2. The method of claim 1, further comprising, in response to detecting an operator's intention to apply braking control, canceling the autonomous driving event of the ADV's autonomous driving system to return the driving operation to the operator.
3. The method of claim 1, wherein when the autonomous driving system of the ADV has requested the ADV to decelerate, it is determined that the deviation between the brake pedal travel value and the brake actuation position is higher than the first threshold.
4. The method of claim 1, further comprising: It is determined that the change in the brake pedal travel value between the first planning period and the second planning period is higher than a predetermined threshold. as well as In response to determining that the change in the brake pedal travel value is higher than the predetermined threshold, the operator's intention to apply brake control is detected.
5. The method of claim 4, further comprising: It is determined that the change in the brake pedal travel value between the second and third planning cycles is higher than the predetermined threshold. as well as In response to determining that the change in the brake pedal travel value is higher than the predetermined threshold in any of the first planning cycle, the second planning cycle, or the third planning cycle, an operator's intention to apply brake control is detected.

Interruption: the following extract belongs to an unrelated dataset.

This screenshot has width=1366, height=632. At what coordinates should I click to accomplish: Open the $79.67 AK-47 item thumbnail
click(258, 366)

6. The method of claim 1, further comprising: It is determined that the brake pedal travel value is higher than the brake pedal travel value requested by the autonomous driving system of the ADV; as well as In response to determining that the brake pedal travel value is higher than the requested brake pedal travel value, an operator's intention to apply brake control is detected.

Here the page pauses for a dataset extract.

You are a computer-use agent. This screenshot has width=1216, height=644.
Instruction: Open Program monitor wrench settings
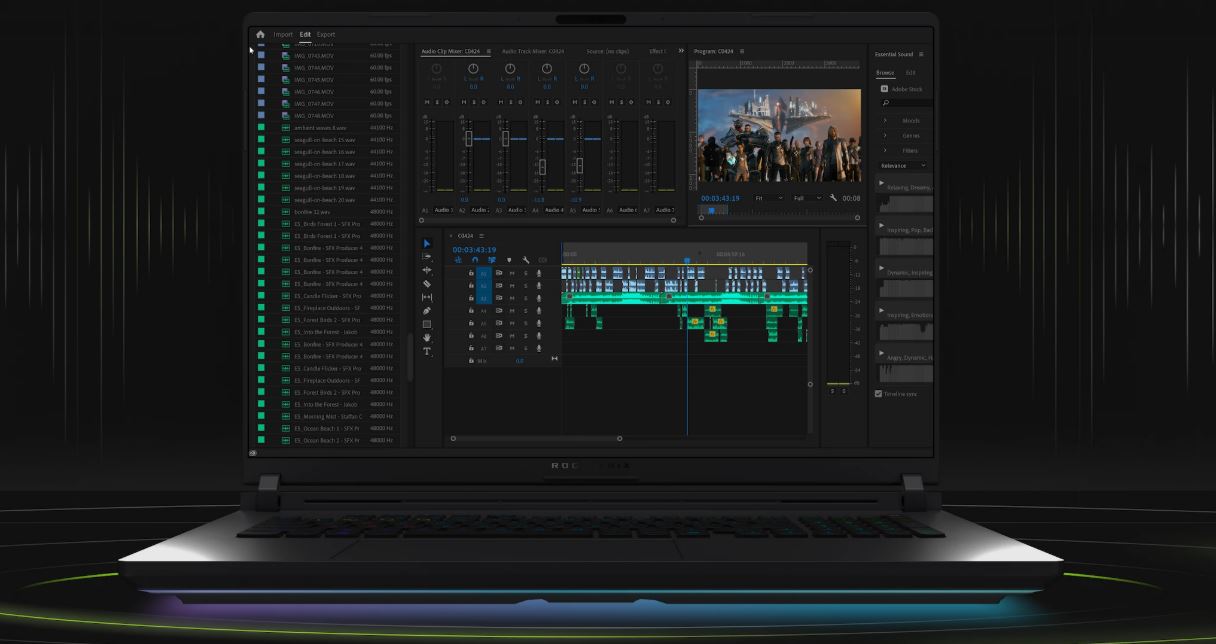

7. The method of claim 6, wherein the actuation sensor is in the feedback loop of the autonomous driving system (ADS) of the ADV.
8. The method of claim 1, further comprising measuring signals from the brake pedal travel sensor and measuring signals from the actuation sensor of the brake booster to determine the operator's intention to apply brake control.

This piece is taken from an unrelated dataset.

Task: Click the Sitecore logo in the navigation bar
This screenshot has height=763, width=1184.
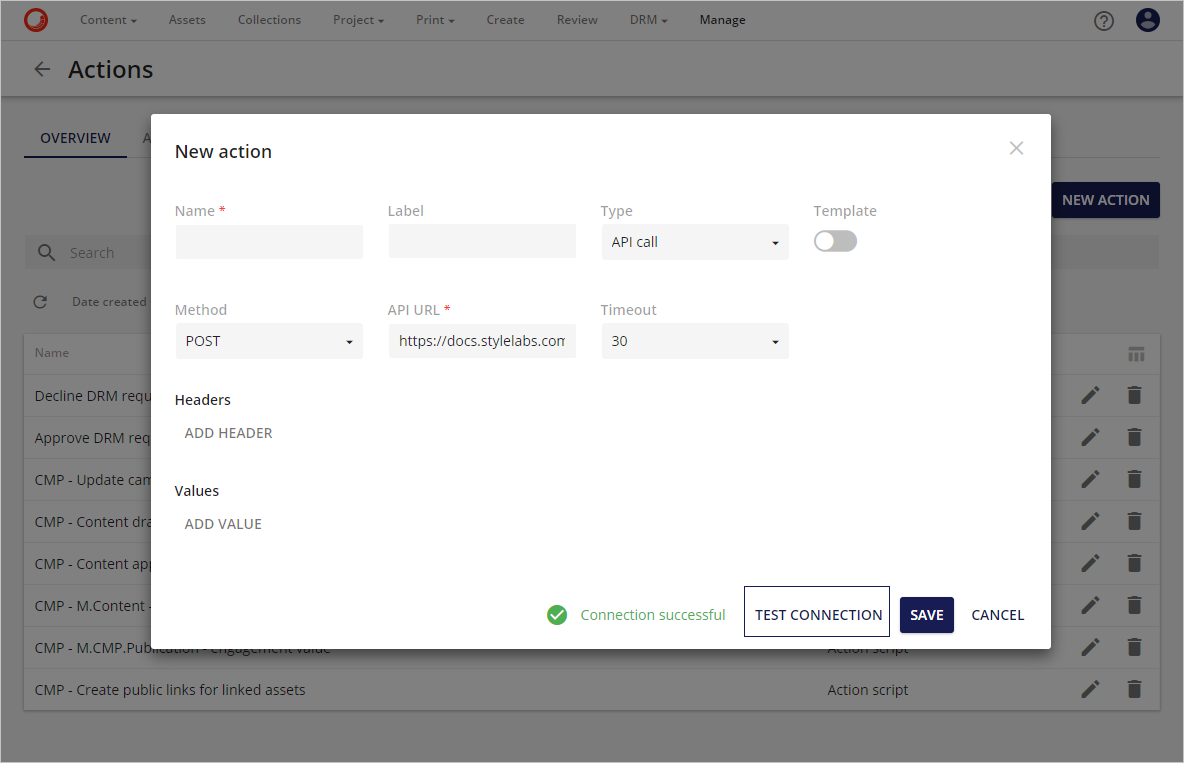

9. A non-transitory machine-readable medium storing instructions that, when executed by a processor, cause the processor to perform the operation of the method as described in any one of claims 1 to 8.
10. A data processing system, comprising: processor; as well as A memory coupled to a processor and storing instructions that, when executed by the processor, cause the processor to perform the operation of the method as described in any one of claims 1 to 8.
11. A computer program product comprising a computer program that, when executed by a processor, causes the processor to perform the operation of the method as described in any one of claims 1 to 8.